Samsung is highly unlikely to adopt Youm, a curved display panel, for the Galaxy S5 smartphone due to its insufficient capacity, industry sources said.
“The current capacity for flexible panels is not high enough for the Galaxy S5, which will be rolled out early next year. Curved ones will be unveiled late next year as a Galaxy variant rather than as a flagship model,” said Kim Jong-hyun, an analyst at Seoul-based Eugene Investment & Securities.
In line with this, the Suwon-based tech giant earlier delayed its investment in the A3 line for flexible organic light-emitting diode panels to early next year.
Currently, the company is capable of handling 8,000 5.5-generation sheets per month to produce up to 500,000 flexible panels for smartphones, with a 30 percent yield. With the A3 line investment, the capacity may rise to 1 million panels late next year, said a source close to Samsung who declined to be identified.
Samsung’s Galaxy Round, with a battery that is not curved and a display composed of both glass and plastic, will reportedly sell only 50,000 units domestically.
Apple is not expected to adopt curved displays for its iPhone 6 either, as the only capable flexible suppliers ― Samsung Display and LG Display ― cannot even meet their own needs. LG Display is capable of handling 12,000 4.5-generation sheets per month, reportedly producing fewer panels than Samsung.
“It is difficult for Apple to adopt curved display next year, though 2015 is more plausible,” said John Seo, an analyst at Shinhan Investment.
Another industry source said that since Japan Display is even further behind, LG Display may serve as the leading vendor with Samsung Display close behind. The possibility of adopting panels from Chinese companies is much lower, the source added.
“Apple is a very difficult client. Suppliers must disclose every cost and detail and reap little profit. Chinese companies may not stand it at least for now,” a source said.

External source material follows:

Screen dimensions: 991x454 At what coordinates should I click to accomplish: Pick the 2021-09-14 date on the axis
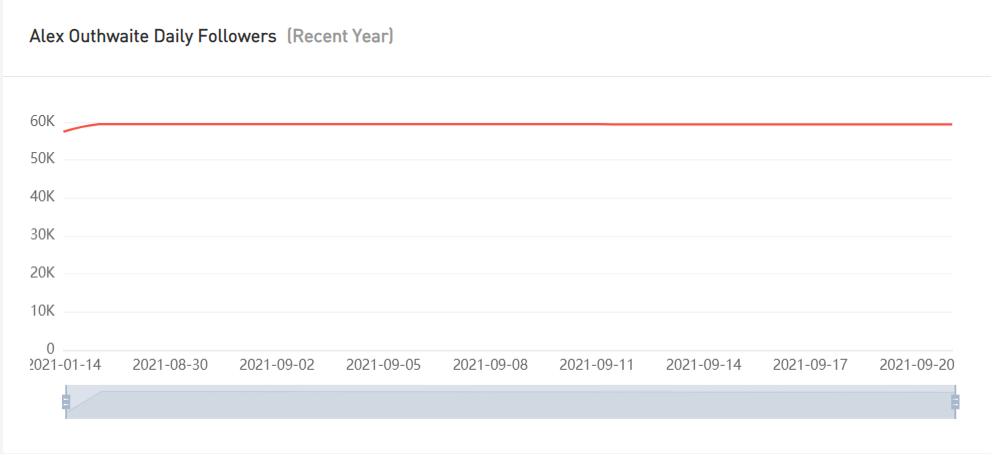tap(704, 365)
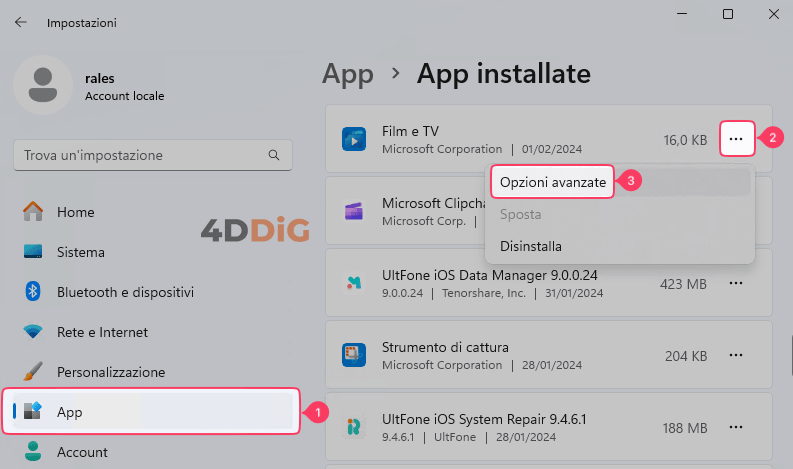Open Bluetooth e dispositivi settings
The width and height of the screenshot is (793, 469).
coord(125,292)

Despite Samsung and LG’s growing anxiety over the fast game of catch-up that Chinese companies are playing in the LCD industry, OLED technology development appears to be slow in both the smartphone and television segments. The two Korean firms ambitiously and competitively unveiled their large OLED TVs early this year, which consumers have turned away on their high cost.
“Next year, both Samsung and LG will focus on ultra-high-definition TVs, as the yield issue for OLED TVs is not expected to be solved by then,” Kim of Eugene Investment said.